At a Glance
- Prep Method: null
- Yield: 8
Recipe By: Jim Botsacos
- 3 pounds dried salted codfish
- Sherry Vinaigrette (recipe below)
- 2 pounds Yukon Gold potatoes, peeled and diced
- 1 pound ñame*, peeled and diced
- 1 pound yautia* or taro root, peeled and diced
- 1 pound apio (celeriac), peeled and diced
- 1 pound yuca, peeled and diced
- 4 unripe green bananas, peeled and diced
- Extra virgin olive oil
- 1 bunch lamb’s lettuce
- 3 tomatoes, cut in half and thinly sliced
- 3/4 cup pimento-stuffed green olives, sliced
- 4 hard-cooked eggs, thinly sliced
- 1 large, firm Hass avocado, thinly sliced
- 3/4 cup extra virgin olive oil
- 1/4 cup sherry vinegar
- 2 tablespoons lime juice
- 1 large red onion, cut in half and thinly sliced
- Salt and pepper
Soak codfish in water 12 hours, changing water once. Drain and place in large casserole; cover with cold water and bring to a boil. Boil 1 minute; remove from heat and cool. Shred codfish, removing any bones. Toss with Sherry Vinaigrette; refrigerate.
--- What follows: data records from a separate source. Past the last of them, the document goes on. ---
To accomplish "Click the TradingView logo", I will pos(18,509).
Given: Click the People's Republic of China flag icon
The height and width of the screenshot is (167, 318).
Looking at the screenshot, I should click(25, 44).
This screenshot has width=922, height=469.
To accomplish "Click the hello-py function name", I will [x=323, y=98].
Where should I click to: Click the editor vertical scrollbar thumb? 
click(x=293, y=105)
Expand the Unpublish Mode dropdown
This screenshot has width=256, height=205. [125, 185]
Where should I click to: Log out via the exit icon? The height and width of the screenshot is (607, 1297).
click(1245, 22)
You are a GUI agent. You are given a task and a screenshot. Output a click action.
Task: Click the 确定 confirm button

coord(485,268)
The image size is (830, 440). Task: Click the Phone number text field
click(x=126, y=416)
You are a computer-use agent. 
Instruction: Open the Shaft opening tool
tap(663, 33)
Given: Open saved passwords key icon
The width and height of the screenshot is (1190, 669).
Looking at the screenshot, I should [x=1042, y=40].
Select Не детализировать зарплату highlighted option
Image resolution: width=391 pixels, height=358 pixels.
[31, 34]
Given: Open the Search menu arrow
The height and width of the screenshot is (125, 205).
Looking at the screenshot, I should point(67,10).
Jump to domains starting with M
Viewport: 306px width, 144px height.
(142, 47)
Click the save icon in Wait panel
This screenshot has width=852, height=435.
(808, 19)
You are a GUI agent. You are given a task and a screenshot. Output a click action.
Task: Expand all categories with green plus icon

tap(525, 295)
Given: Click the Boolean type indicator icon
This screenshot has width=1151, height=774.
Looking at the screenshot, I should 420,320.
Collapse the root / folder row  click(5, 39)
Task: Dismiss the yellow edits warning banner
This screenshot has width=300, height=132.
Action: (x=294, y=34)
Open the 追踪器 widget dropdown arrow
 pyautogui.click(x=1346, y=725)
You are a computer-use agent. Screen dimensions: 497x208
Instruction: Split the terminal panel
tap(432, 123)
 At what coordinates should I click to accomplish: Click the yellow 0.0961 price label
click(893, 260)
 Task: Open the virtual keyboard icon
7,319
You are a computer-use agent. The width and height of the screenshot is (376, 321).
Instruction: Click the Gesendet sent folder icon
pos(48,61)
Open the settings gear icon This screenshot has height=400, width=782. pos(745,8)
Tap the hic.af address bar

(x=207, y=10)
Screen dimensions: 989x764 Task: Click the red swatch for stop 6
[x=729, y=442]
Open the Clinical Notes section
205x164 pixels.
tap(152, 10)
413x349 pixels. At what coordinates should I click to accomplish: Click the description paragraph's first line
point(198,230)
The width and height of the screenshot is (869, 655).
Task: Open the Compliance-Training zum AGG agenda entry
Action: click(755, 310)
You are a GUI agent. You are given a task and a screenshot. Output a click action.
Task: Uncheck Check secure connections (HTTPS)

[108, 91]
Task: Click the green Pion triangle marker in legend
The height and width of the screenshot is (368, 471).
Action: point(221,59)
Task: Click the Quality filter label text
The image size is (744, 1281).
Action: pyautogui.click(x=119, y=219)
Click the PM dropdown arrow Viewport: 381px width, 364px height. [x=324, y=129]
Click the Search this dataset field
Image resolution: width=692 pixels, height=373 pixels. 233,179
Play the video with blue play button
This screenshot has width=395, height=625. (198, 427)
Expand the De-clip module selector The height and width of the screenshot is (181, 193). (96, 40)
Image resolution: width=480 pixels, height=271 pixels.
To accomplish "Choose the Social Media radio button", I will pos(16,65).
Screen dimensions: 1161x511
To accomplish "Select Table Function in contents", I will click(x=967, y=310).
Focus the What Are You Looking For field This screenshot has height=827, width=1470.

In separate saucepans, cook potatoes, ñame, yautia, apio, yucca and bananas in generously salted boiling water until tender. Cool to room temperature in cooking water; hold in water until ready to serve. Drain vegetables; arrange on a platter or plates and drizzle with olive oil. Top with marinated codfish; garnish with lettuce, tomatoes, olives, eggs and avocados. Season with salt and pepper. Serve chilled or room temperature.
To make Sherry Vinaigrette, whisk together oil, vinegar and lime juice. Add onion; season with salt and pepper.
*If ñame and yautia are unavailable, increase amounts of other vegetables.